===== DATA SHOWN =====

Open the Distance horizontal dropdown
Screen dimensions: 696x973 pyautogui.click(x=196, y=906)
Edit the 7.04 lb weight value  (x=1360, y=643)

=====
===== DATA SHOWN =====

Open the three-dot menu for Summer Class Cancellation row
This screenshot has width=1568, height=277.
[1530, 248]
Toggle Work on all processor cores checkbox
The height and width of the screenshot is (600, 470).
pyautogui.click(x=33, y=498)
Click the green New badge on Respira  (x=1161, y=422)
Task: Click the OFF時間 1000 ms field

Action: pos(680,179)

=====
===== DATA SHOWN =====

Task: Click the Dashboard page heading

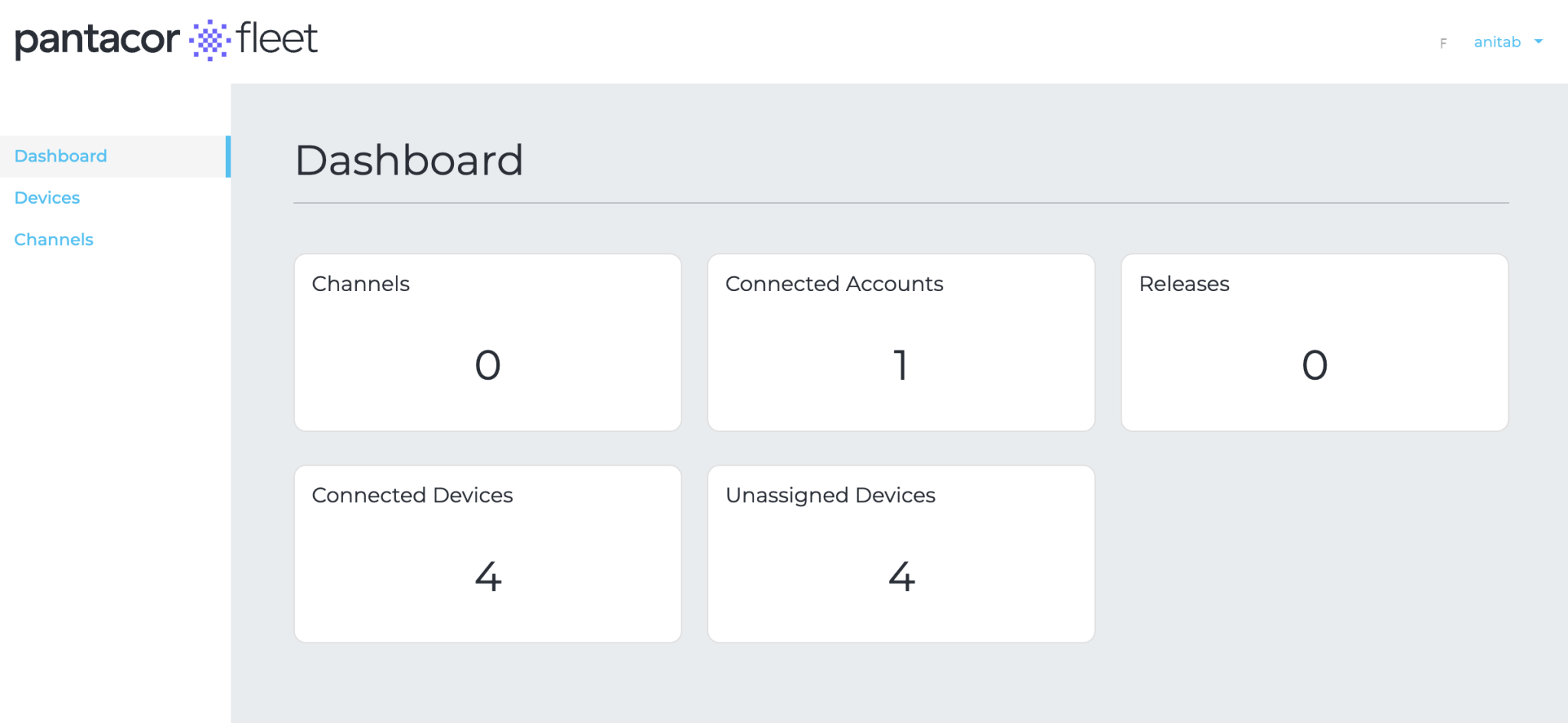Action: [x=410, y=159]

=====

* _WHAT YOU ARE ASKED TO DO_
Retype only this portion of the data above: the line containing "Open the Distance horizontal dropdown", the line containing "Edit the 7.04", and all lines between them, exactly.

* _EXERCISE RESULT_
Open the Distance horizontal dropdown
Screen dimensions: 696x973 pyautogui.click(x=196, y=906)
Edit the 7.04 lb weight value  (x=1360, y=643)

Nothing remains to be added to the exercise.